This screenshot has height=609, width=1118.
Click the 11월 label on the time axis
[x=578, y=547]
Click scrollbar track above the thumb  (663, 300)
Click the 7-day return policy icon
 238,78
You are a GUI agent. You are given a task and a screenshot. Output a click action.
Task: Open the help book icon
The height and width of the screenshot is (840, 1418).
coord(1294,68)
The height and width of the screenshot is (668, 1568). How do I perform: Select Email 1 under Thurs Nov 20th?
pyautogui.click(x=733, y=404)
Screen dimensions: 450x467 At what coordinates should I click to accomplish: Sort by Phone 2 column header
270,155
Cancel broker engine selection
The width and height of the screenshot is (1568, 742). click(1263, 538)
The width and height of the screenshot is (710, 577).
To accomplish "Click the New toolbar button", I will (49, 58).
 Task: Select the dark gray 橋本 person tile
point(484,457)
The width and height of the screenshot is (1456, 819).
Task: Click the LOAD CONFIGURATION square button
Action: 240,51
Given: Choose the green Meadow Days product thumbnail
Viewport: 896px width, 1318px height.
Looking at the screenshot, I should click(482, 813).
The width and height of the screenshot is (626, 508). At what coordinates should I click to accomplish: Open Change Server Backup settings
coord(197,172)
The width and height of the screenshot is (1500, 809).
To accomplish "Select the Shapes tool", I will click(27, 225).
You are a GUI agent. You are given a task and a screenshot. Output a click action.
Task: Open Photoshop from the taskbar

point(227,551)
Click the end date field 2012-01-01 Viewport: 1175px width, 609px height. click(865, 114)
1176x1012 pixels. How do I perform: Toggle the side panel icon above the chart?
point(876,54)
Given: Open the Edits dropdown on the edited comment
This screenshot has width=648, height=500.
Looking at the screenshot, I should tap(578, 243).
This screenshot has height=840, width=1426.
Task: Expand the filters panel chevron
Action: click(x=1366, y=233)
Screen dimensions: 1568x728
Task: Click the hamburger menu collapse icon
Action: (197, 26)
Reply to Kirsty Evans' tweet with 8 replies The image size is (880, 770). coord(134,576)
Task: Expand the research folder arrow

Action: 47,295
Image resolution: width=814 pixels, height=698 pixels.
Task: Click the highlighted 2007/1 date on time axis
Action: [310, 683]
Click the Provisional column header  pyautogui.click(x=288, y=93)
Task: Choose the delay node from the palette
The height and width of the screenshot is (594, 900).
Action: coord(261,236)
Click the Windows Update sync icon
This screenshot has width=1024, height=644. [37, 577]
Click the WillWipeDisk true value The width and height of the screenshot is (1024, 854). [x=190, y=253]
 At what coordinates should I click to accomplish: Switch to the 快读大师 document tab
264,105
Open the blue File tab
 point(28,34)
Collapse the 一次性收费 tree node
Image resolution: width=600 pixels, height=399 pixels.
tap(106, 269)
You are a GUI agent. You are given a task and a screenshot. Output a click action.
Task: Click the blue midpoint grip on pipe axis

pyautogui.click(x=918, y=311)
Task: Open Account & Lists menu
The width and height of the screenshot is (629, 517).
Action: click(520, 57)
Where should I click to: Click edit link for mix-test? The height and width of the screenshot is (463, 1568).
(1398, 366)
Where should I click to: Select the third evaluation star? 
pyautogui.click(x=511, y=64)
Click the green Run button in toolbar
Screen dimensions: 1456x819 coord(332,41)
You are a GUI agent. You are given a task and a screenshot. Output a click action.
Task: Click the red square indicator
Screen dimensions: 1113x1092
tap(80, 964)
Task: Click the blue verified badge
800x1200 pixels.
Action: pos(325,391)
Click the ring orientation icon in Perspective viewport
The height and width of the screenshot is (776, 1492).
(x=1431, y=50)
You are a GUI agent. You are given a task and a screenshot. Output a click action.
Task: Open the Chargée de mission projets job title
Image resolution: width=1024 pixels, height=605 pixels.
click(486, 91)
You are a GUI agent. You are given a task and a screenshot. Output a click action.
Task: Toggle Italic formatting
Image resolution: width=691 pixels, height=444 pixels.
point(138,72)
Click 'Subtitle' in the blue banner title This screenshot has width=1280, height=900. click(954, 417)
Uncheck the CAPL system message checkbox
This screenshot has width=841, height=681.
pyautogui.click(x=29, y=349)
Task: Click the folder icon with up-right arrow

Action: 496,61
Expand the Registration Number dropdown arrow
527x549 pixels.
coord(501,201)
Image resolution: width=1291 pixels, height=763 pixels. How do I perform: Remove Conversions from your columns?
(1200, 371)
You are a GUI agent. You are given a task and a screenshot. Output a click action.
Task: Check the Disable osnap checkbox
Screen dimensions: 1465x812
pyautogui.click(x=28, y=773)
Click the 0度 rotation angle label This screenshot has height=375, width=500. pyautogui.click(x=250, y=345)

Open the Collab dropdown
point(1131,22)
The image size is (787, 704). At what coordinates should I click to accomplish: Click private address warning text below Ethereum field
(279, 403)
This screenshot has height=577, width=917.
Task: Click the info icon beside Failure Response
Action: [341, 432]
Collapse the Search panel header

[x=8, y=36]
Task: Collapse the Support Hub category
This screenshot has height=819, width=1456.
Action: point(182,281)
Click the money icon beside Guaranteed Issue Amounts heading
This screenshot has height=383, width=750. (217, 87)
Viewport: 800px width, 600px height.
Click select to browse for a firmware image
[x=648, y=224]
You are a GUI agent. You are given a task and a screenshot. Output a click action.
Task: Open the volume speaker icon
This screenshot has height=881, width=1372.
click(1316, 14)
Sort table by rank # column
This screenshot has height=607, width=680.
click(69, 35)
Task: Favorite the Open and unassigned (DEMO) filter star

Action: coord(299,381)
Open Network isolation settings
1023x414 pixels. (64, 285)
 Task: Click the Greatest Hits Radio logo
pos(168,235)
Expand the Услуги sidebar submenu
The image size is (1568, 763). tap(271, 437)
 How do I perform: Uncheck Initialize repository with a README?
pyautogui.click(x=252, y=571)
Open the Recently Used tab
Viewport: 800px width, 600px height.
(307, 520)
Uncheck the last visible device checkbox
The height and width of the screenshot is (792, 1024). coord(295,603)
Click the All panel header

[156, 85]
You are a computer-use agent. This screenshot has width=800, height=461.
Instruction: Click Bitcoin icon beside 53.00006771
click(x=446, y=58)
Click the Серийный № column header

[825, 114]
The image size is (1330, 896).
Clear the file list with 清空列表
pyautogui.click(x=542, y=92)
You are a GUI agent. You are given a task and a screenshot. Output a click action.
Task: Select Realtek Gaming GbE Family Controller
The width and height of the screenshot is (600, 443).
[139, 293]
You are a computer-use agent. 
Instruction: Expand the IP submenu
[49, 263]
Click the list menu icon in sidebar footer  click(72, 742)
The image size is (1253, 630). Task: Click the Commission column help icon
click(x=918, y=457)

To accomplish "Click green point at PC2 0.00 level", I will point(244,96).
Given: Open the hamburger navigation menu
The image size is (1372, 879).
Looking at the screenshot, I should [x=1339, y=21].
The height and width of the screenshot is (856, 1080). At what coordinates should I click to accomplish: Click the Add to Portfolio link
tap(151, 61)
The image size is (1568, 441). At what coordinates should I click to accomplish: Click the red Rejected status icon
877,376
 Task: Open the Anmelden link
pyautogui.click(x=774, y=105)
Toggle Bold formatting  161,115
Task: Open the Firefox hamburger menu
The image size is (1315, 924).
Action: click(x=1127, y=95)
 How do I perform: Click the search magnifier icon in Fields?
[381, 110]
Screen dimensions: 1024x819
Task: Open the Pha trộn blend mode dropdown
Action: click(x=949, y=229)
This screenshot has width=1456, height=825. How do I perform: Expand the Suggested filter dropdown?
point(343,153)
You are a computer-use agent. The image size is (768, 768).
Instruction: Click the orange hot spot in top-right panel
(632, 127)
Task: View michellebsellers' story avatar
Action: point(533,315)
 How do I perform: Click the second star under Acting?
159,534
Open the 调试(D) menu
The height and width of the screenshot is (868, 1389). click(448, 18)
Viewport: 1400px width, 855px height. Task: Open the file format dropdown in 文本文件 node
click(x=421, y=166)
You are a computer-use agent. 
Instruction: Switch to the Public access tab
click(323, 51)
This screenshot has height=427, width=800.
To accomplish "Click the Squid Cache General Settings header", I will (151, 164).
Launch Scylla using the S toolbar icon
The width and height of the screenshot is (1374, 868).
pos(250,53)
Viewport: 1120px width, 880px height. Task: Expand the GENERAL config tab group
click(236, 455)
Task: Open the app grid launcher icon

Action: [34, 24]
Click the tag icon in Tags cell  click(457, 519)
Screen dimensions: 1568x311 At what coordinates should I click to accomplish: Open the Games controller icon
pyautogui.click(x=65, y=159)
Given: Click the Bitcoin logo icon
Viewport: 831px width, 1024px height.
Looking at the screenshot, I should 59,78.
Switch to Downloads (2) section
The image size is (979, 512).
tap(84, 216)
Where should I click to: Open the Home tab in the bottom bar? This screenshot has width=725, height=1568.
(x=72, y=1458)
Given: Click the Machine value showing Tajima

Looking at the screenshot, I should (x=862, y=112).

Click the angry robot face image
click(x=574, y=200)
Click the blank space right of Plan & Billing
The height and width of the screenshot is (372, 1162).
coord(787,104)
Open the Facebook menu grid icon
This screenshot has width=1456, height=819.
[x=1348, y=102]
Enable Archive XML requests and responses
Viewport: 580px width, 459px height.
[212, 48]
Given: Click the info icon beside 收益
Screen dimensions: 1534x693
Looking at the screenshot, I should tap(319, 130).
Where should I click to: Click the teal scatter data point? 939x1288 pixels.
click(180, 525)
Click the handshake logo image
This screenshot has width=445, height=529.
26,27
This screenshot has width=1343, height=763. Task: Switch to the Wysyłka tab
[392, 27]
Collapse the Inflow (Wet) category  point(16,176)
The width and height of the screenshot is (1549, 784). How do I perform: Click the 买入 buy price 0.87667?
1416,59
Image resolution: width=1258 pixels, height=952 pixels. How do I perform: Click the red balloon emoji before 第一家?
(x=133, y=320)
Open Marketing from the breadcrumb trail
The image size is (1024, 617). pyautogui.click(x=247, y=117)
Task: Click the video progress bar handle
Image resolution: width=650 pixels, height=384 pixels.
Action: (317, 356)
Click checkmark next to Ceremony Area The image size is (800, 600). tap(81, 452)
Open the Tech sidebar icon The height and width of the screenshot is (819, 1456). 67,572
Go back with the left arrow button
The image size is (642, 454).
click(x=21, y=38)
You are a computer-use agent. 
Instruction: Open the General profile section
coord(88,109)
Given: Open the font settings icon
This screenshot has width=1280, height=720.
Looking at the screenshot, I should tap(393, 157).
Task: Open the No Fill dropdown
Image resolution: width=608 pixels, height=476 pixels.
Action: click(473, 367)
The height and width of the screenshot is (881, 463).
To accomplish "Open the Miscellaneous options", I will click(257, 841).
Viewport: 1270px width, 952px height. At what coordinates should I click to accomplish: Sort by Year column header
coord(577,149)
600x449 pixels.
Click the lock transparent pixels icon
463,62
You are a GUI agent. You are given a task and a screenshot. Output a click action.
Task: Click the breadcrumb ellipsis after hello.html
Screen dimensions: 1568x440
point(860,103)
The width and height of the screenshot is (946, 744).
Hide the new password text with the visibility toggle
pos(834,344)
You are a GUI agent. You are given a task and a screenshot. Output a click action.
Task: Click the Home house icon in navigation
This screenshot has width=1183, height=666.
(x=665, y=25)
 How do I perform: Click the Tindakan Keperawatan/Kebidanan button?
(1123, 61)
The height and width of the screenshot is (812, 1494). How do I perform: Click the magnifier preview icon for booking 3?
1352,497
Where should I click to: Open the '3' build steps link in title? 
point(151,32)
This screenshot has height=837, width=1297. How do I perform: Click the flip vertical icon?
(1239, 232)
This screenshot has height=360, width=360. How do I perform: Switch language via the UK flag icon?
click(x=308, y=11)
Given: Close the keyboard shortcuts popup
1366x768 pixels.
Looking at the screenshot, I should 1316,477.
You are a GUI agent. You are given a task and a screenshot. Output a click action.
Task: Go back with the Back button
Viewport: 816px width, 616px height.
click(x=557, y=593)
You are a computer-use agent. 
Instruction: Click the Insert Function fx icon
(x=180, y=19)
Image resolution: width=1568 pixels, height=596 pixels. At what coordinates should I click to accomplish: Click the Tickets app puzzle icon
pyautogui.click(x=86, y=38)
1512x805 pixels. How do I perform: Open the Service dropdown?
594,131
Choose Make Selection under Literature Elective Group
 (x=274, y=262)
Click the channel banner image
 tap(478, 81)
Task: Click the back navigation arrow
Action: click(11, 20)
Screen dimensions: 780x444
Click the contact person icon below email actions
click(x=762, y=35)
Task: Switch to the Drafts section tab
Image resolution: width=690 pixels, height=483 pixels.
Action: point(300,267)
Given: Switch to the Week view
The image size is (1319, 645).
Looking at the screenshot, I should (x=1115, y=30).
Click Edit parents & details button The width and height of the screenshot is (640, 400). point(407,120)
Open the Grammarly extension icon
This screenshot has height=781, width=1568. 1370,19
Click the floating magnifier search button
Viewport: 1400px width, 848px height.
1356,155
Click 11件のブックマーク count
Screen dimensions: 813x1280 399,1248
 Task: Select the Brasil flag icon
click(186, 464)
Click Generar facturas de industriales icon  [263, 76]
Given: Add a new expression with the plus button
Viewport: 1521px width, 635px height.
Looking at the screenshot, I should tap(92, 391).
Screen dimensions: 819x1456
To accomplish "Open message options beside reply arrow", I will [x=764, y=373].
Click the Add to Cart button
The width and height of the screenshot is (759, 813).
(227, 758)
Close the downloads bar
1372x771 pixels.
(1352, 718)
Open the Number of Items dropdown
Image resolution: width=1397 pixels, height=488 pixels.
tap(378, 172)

────────

Count how many lines of the listing above contain the word "Sort". Reply with that number only.

→ **The reply**
3